Parts of the exercise
a – Duplicate the part of the fetal remains trial text between "The law at the" and "the witness stand.", inclusive.
b – In the fetal remains trial text, which judge struck down the similar rule from the Texas Department of State Health Services?

State and reproductive rights attorneys wrapped up a five-day trial in federal court on Friday that will determine whether a Texas law requiring health providers to cremate or bury fetal remains can go into effect.
U.S. District Judge David Alan Ezra told attorneys on Friday that he has “not made up my mind on how I’m going to rule on this case” and is awaiting written closing arguments due on Aug. 3.
He’s expected to rule around the end of August.
The law at the center of the case is Senate Bill 8, passed in 2017, which requires the burial or cremation of fetal remains. Legislators passed the bill following a ruling that year by U.S. District Judge Sam Sparks that struck down a similar rule implemented by the Texas Department of State Health Services. Sparks said that rule was vague, caused undue burden on women and had high potential for irreparable harm.
Throughout the five-day trial, a wave of patients, health providers, state agency officials, bioethicists, cemetery directors and religious leaders flowed through the witness stand.
Before dismissing attorneys Friday morning, Ezra rattled off a list of questions and concerns he wanted both sides to answer in his closing arguments, including: What authority does Texas have to pass laws around giving dignity to the unborn? What would happen to women’s access to care — for abortions and miscarriages — if health providers did not have a facility to handle fetal remains? And how many facilities — secular or otherwise — have committed to helping with burials and cremation?
Ezra noted that the case is unique because state attorneys waived the argument that SB 8 protects the health or safety of patients and plaintiff’s attorneys waived arguments about costs to patients and providers.
The dynamics involved “makes this case extremely unique in many ways and makes finding precedent all the more difficult because those issues are generally not only present in these kind of abortion-related cases — they’re often paramount in those cases,” Ezra said.
See here for the background. The judge’s questions, which the Observer examined in more detail, are the key to the case. During the trial, there was testimony by Blake Howard Norton, the daughter of State Rep. Donna Howard, about how she felt coerced by the Catholic hospital where she was going through a miscarriage into making a decision about disposing of the fetus, and there was more useless testimony from paid state witnesses who lacked any expertise in the subject matter and the law. I feel like the judge is skeptical of the law, but we’ll see what he has to say about it. The Chron has more.

Excerpted records

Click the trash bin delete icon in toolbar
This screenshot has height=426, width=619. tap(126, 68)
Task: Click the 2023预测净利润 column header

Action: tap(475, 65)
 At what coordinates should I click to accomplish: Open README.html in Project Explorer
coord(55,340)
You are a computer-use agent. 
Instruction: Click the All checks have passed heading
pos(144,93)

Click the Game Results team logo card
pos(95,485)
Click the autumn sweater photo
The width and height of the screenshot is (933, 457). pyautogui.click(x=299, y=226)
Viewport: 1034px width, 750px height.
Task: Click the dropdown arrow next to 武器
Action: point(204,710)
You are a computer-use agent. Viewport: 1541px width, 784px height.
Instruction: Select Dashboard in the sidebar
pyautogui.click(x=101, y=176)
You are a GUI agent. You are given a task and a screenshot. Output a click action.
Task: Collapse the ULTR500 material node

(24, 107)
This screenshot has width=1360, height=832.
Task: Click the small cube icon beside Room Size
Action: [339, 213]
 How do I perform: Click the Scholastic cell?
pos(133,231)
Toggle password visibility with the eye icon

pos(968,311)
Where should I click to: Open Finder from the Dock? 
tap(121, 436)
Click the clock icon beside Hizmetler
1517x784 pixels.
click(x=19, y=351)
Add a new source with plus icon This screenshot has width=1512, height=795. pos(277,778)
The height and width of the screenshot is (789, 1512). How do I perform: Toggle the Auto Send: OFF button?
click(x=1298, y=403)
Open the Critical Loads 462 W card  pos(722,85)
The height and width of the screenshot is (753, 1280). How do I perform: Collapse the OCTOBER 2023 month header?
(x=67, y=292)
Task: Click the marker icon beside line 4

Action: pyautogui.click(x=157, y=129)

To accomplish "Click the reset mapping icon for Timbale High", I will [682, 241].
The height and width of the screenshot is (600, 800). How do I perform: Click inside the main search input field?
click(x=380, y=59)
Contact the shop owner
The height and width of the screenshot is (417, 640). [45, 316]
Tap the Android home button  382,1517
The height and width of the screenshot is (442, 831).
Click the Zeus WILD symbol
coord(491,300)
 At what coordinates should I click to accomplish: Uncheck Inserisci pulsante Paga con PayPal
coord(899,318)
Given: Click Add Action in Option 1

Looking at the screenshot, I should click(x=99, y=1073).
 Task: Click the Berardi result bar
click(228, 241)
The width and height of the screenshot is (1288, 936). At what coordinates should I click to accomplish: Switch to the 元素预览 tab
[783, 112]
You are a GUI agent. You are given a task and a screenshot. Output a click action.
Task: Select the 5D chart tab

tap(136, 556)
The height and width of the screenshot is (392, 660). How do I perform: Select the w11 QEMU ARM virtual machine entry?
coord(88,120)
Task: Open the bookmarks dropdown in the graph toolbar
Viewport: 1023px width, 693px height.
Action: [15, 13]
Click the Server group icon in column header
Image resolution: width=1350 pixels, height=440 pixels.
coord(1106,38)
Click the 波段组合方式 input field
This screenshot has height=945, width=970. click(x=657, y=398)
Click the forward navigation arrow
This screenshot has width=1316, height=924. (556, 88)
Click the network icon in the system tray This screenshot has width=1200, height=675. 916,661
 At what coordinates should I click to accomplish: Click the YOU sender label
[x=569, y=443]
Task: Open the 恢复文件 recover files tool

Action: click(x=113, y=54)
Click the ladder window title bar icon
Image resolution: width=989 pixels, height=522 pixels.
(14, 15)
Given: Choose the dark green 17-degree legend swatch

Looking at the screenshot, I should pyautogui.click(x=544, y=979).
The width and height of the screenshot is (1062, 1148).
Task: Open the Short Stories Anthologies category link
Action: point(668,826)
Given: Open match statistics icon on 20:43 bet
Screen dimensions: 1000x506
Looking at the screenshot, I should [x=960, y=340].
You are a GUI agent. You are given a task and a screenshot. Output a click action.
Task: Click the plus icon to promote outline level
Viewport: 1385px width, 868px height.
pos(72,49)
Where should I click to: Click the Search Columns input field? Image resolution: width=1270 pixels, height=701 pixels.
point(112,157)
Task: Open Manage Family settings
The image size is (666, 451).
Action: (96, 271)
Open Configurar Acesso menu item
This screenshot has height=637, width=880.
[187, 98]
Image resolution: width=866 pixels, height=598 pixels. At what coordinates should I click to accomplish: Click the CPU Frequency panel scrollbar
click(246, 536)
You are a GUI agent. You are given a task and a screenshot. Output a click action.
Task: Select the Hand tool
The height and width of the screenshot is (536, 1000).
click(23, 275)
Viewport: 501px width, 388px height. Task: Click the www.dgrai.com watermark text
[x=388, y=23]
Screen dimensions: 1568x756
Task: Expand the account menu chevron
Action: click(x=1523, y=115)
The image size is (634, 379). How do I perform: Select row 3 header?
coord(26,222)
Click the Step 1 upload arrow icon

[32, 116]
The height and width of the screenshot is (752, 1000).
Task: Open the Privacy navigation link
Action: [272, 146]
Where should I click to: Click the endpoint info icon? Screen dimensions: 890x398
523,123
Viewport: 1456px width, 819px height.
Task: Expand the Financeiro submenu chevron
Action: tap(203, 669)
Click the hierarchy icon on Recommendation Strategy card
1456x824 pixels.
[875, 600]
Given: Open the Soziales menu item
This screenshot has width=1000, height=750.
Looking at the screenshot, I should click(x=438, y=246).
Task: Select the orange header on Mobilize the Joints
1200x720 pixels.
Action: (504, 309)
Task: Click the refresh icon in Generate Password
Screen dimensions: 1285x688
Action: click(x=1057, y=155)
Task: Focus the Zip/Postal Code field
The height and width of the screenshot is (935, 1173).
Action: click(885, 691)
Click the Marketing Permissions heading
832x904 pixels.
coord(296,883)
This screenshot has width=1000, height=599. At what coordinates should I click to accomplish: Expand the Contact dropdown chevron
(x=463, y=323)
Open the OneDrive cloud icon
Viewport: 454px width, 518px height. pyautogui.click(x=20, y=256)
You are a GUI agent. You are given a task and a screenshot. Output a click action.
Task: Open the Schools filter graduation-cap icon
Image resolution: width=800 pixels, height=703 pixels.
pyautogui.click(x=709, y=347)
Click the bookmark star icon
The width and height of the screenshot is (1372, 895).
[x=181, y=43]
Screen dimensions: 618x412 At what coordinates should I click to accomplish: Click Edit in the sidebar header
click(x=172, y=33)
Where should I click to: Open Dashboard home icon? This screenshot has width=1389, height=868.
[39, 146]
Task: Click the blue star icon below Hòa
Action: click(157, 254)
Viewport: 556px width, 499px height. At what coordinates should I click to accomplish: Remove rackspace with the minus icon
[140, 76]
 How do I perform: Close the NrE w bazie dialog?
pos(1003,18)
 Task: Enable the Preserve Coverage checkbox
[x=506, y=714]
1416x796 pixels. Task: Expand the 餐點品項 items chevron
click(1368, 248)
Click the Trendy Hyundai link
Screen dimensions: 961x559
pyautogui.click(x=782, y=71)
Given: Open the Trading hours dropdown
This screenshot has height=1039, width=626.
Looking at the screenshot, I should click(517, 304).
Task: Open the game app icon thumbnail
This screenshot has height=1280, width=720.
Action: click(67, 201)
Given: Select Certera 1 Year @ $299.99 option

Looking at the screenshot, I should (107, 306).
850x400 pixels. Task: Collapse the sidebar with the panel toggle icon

Written responses
a –
The law at the center of the case is Senate Bill 8, passed in 2017, which requires the burial or cremation of fetal remains. Legislators passed the bill following a ruling that year by U.S. District Judge Sam Sparks that struck down a similar rule implemented by the Texas Department of State Health Services. Sparks said that rule was vague, caused undue burden on women and had high potential for irreparable harm.
Throughout the five-day trial, a wave of patients, health providers, state agency officials, bioethicists, cemetery directors and religious leaders flowed through the witness stand.

b – U.S. District Judge Sam Sparks